Quand j'étais plus jeune - tout de suite, ça fait genre je suis vieille

- bref, quand j'étais ado, je n'avais pas de mal à lever, même si à l'époque, je vénérais déjà mon lit adoré et que je devenais petit à petit accro à la grasse mat'. Ça a commencé à dégénérer en 2e année d'école d'ingé. Après une période où je pouvais me lever à 6h30-7h00 sans souci, même en m'étant couchée à 2h du mat' (en 1re année), impossible de reprendre ce rythme. Et je finissais par me lever vraiment à la dernière minute en emportant un truc pour petit-déjeuner en route. Ça s'était un peu tassé à une époque - époque glorieuse où la vie était belle (du moins, la mienne), où j'aimais mon boulot et où j'avais encore le temps.
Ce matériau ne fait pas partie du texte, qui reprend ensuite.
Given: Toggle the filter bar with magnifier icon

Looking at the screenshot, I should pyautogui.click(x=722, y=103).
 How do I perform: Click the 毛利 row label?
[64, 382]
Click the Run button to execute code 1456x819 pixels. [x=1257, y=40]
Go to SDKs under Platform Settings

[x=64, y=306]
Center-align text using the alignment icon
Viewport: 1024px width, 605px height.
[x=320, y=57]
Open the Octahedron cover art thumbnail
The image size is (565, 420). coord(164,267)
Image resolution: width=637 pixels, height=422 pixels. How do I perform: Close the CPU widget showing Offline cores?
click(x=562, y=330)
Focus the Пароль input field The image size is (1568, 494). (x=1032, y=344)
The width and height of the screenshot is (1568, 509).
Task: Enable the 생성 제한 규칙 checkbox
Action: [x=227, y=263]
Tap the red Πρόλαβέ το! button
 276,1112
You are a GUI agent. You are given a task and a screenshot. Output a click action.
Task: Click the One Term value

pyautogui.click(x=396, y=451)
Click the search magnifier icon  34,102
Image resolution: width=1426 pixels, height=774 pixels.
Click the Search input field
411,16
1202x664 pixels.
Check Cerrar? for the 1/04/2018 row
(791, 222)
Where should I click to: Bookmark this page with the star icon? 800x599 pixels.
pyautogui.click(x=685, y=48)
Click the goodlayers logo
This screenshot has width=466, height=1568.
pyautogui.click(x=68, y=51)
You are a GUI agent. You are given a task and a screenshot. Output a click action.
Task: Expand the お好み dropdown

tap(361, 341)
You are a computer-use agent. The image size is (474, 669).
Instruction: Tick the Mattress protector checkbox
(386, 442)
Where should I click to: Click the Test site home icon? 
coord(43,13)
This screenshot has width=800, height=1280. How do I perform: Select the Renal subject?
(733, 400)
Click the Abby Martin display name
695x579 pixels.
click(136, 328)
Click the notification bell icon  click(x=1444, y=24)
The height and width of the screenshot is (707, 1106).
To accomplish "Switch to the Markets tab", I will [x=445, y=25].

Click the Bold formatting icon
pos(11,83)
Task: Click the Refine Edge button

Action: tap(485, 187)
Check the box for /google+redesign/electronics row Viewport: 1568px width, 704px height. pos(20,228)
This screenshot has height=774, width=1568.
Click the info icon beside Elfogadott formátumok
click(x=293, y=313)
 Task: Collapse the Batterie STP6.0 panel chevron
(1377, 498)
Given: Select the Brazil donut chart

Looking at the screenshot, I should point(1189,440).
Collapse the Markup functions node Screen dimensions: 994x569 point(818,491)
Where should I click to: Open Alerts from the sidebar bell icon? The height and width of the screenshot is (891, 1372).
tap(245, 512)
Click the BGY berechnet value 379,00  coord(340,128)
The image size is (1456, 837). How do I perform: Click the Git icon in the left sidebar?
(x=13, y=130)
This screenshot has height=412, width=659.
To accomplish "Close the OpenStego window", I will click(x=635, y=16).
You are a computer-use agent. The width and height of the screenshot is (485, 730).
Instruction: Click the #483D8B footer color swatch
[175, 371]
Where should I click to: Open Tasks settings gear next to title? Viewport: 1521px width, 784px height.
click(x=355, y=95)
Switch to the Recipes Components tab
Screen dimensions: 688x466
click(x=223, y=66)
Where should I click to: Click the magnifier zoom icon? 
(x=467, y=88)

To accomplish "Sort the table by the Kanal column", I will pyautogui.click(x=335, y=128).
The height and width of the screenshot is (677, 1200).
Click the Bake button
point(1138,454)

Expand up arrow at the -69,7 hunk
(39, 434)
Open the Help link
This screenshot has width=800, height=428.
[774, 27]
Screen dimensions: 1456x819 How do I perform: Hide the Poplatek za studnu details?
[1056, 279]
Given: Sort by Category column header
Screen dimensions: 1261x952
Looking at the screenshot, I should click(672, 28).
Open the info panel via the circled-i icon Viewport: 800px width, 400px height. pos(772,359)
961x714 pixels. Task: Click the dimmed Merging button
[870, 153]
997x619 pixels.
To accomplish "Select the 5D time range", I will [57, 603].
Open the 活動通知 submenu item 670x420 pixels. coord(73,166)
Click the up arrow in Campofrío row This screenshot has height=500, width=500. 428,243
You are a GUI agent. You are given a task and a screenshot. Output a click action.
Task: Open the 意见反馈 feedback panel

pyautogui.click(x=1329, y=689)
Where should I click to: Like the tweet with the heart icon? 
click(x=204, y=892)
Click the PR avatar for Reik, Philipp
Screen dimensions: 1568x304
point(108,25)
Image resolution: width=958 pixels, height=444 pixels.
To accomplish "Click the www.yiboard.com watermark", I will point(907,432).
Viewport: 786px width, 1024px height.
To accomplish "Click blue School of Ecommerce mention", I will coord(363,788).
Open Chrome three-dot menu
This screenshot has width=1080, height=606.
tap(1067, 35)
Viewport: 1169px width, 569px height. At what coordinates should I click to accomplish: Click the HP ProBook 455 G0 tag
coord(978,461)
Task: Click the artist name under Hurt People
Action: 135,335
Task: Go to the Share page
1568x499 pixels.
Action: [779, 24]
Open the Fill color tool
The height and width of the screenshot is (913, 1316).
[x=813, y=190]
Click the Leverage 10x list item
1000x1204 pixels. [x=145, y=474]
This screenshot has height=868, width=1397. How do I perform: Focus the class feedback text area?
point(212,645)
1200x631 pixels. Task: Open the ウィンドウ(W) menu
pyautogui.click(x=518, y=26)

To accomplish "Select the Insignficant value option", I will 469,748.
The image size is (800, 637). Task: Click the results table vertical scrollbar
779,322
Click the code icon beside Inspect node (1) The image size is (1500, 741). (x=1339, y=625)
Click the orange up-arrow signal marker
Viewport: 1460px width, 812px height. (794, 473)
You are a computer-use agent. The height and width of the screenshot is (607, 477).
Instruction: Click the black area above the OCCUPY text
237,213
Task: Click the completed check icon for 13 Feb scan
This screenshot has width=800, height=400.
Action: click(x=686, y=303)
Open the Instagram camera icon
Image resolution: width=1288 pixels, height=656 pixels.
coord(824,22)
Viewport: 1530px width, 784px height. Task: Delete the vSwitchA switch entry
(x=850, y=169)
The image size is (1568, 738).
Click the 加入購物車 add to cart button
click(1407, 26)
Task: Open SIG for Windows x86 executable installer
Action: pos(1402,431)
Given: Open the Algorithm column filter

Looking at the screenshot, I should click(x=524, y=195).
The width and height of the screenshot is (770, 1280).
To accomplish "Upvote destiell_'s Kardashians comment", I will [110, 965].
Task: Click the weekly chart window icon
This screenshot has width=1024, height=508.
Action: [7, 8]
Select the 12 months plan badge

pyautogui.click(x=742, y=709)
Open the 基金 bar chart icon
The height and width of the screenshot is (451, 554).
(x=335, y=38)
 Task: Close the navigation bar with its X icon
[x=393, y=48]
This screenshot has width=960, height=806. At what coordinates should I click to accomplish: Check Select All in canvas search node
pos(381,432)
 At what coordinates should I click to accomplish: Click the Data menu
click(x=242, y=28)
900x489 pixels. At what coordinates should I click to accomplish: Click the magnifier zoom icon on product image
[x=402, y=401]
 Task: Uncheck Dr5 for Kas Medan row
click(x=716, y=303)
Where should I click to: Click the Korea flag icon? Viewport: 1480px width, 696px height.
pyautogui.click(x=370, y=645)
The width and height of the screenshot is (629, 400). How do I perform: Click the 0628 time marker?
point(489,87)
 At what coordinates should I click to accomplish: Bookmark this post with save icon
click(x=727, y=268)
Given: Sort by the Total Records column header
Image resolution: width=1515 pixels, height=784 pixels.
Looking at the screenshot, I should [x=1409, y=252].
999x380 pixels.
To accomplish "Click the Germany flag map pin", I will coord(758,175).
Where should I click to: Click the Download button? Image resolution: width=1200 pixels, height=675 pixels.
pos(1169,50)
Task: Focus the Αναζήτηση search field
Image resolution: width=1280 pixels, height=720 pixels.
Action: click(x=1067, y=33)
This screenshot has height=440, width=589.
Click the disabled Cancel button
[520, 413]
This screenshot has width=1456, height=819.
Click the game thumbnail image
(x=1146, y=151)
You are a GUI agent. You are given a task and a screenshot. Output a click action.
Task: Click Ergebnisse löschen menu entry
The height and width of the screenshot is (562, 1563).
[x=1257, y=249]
Je sais cependant que, quand je n'ai pas d'impératif, mon rythme biologique se décale très vite pour faire de moi une geekette nocturne. J'aime le calme de la nuit, sans les gens qui beuglent, ni les voitures, voire les trains vu qu'ils passent dans la forêt vierge qui sert de jardin à l'immeuble (sisi, c'est vrai). Alors dur de se lever le matin pour aller bosser.